For inclusive design to be inclusive, we must be able to include all participants in collaborative work. Testing the screen reader JAWS with FigJam and Figma reveals a lack of regions, headers, and alt text to do basic screen reader navigation with the tool UI in the browser. Before we can fix the hard stuff, let’s fix the basic stuff!
e.g. When using a screen reader to navigate to the top of the page, a nonsensical phase is repeated over and over: “Read Only Edit Edit Read Only…” It is common for screen reader users to navigate to the top of the page to get oriented, and this non-helpful text keeps getting read when the focus is at the top of the page.
If there is someone at Figma who wants to work on this, I can share clips from a video session as well so you can hear this in context.
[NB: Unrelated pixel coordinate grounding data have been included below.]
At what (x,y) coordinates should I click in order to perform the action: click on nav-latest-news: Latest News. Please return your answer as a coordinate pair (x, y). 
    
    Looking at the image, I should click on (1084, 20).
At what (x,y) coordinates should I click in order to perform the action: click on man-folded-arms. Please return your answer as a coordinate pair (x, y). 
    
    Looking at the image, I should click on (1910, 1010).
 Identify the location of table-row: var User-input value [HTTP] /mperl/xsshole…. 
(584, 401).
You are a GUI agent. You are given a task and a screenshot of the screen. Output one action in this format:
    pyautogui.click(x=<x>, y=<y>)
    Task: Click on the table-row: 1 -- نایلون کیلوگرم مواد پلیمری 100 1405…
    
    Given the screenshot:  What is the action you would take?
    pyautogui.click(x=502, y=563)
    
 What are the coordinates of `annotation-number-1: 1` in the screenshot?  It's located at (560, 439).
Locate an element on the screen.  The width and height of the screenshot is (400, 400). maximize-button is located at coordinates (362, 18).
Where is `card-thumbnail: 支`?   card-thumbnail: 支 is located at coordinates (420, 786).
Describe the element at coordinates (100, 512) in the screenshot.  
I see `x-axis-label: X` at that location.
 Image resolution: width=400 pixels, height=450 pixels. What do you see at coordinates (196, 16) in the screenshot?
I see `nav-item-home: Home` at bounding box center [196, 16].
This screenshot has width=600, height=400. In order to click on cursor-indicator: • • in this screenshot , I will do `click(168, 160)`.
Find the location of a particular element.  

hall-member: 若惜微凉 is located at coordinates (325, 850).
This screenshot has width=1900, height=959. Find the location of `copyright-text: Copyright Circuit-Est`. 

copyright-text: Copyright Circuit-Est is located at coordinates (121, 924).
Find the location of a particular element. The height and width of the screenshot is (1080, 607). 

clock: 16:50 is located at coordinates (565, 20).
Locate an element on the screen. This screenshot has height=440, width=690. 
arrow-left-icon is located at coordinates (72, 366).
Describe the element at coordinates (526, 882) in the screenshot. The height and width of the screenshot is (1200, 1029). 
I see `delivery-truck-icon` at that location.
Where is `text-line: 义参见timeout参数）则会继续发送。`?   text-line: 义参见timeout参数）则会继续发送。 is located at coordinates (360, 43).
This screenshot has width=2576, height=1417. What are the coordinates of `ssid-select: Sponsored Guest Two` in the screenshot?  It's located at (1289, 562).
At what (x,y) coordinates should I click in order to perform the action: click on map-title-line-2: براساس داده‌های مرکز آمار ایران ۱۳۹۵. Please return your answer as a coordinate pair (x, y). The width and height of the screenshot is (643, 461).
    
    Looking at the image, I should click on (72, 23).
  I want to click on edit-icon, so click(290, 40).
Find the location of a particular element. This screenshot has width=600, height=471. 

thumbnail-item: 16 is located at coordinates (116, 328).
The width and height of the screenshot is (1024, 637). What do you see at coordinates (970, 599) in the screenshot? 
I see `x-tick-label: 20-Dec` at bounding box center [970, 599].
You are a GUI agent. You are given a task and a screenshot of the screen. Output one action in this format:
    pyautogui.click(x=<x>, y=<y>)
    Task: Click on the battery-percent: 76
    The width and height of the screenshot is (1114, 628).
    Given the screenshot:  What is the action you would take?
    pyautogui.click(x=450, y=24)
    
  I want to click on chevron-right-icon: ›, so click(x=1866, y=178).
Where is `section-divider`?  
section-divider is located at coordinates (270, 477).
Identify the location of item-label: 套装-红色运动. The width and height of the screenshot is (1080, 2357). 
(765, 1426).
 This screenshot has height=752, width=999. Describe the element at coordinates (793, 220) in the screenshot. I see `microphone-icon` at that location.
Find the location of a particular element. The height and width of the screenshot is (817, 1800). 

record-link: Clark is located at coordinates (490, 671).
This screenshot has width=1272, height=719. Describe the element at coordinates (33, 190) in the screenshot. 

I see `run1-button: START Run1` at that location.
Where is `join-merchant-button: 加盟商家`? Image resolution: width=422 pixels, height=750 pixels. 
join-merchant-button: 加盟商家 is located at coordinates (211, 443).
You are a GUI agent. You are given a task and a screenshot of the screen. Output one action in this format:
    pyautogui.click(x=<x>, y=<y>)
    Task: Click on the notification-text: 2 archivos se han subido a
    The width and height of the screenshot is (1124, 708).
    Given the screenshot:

Examples of other accessibility issues noticed:
- Lack of context on the zoom % (reading out “58%” alone doesn’t give any context)
- Even when using keyboard commands, a mouse click is still expected sometimes. e.g. when clicking “s” to make a new sticky, it appears that you still must click with the mouse to place the sticky. No feedback is given to a screen reader user that clicking “s” did anything meaningful in the interface. It would be more accessible to be able to interact 100% with just the keyboard. Even being able to write your own stickies and then having someone else move them around is better than not having a sticky pad to write on at all!
- Not being able to search the text within the FigJam whiteboard using the JAWS text search interface (note: searching the Figma interface does find text in the layers panel, but there’s still a lack of context when navigating around the layer panel). (Also it would be great for anyone to be able to search the text).